No es por discutir, no es por nada, pero algunos pensamos que la cena de Nochebuena debe seguir celebrándose como manda la tradición: con el menú comestible de toda la vida y ese otro menú que incluye que cualquier familiar la lie parda y, antes de llegar al turrón, se monte una bronca que suele acabar de forma feliz, a los postres, con la familia ciega de sidra y el broncas contando chistes.
Dicen que, por desgracia, ocurre bastante. Es más, me consta que hay familias que para tener la noche en paz y no repetir experiencias así, han llegado a establecer una norma sobre lo que se puede discutir en Nochebuena y lo que no admite la más mínima discusión. Nada de política, nada de religión, nada de fútbol, nada de restregarse unos a otros lo bien o lo mal que les va en la vida, nada de hablar de lo listos y educados que son los niños… Total, que una cena deliciosa, en cuanto a los ingredientes comestibles, acaba siendo enormemente aburrida por la salsa de los monosílabos, las miradas de soslayo y los comentarios chorra que nos hacen parecer idiotas o, simplemente, ridículos.
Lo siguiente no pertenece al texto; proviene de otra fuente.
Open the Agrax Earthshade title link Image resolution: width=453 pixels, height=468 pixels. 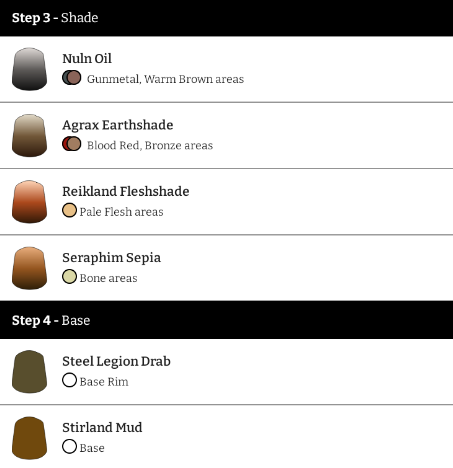click(x=118, y=125)
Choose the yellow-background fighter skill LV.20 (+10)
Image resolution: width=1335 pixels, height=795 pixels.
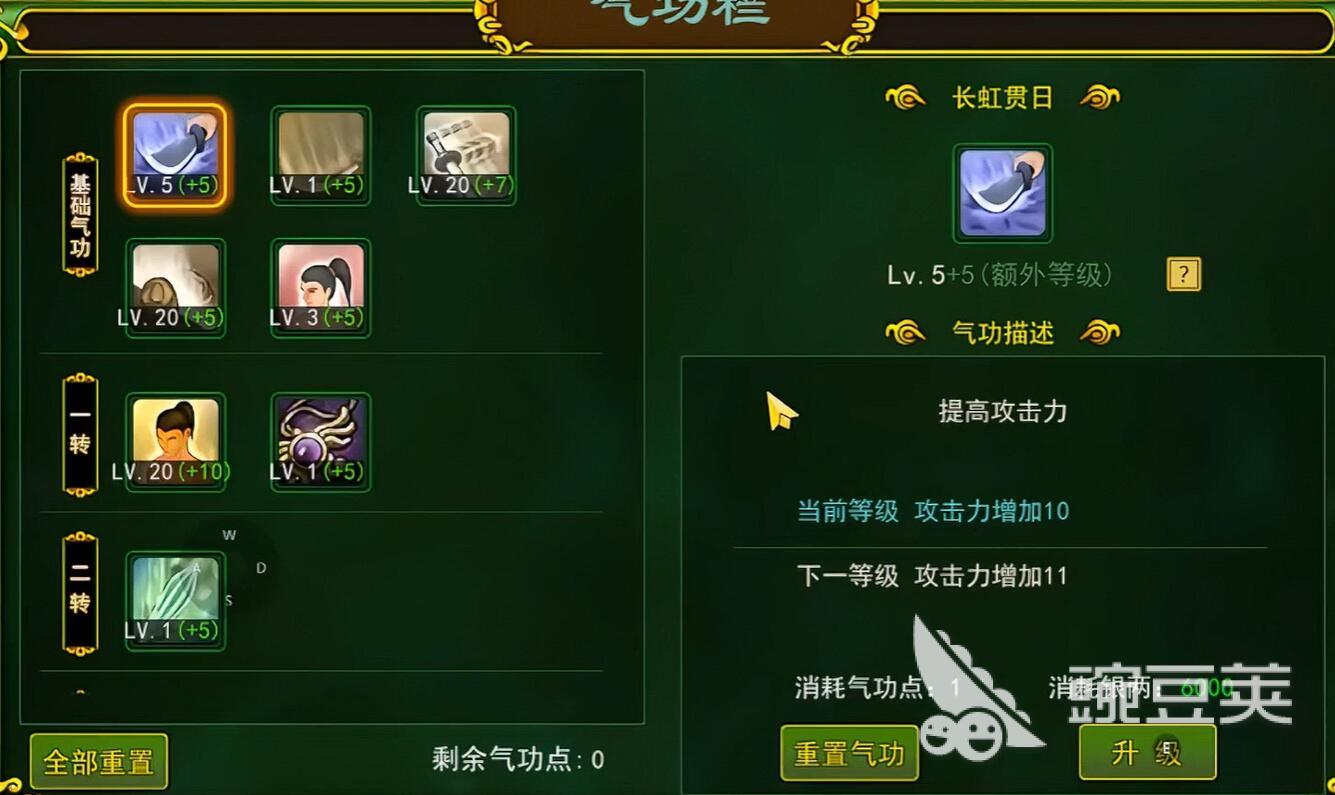(x=175, y=442)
Un verdadero tostón que nos obliga a plantearnos si no será mejor prescindir de cualquier norma y dejar que la familia se diga todo lo que tenga que decirse para luego cerrar la disputa, si es que la hay, y acabar cantando hacia Belén va una burra, rin, rin, yo me remendaba yo me remendé.
Hablar en la mesa pienso que es tan importante, o más, que el menú. No niego que por la emotividad de las fiestas, o el ritmo que impone la vida, la sensibilidad esté tan a flor de piel que en seguida salte la chispa. Lo que hemos ido acumulando durante todo el año puede agolparse en nuestro cerebro y, ayudado por el alcohol, salir, de forma abrupta, sin reparar en modales ni sutilezas. Puede ser, no digo que no, que la cena de Nochebuena sirva, en algunos casos, como desahogo y elemento purificador.
Estoy de acuerdo, también, en que quizá no sea el mejor momento, pero conviene tener presente que hemos perdido mucho en todo lo que se refiere a nuestra empanada mental. Antes se compartía más, no se tenía tanto miedo a decir lo que pensamos, había más trato, más intercambio y más intimidad con la familia. Ahora es diferente. Ahora no tenemos tiempo para estar con los demás, ni casi con nosotros mismos. Estamos solos en medio de la multitud y cuando nos vemos rodeados de familiares o amigos nos damos cuenta de que hay cosas que necesitamos decir para liberarnos y quedar más a gusto.
Por eso pienso que no sirve de gran cosa imponer unas normas que nos lleven a cenar en torno a una mesa rodeada por rostros que renuncian a la normalidad, obligados por la cursilería de una paz artificiosa que acabará sacándonos de quicio cuando estemos, de nuevo, a solas. No creo que nos beneficie abordar la cena de Nochebuena como si nos enfrentáramos a un tribunal que solo exige elegancia formal. Al turrón tenemos que llegar contentos y satisfechos. Si hay algo que decir, se dice. Si hay algo que discutir, se discute. Lo importante es que todo discurra por cauces civilizados y que al final pasemos un rato agradable que merezca ser recordado.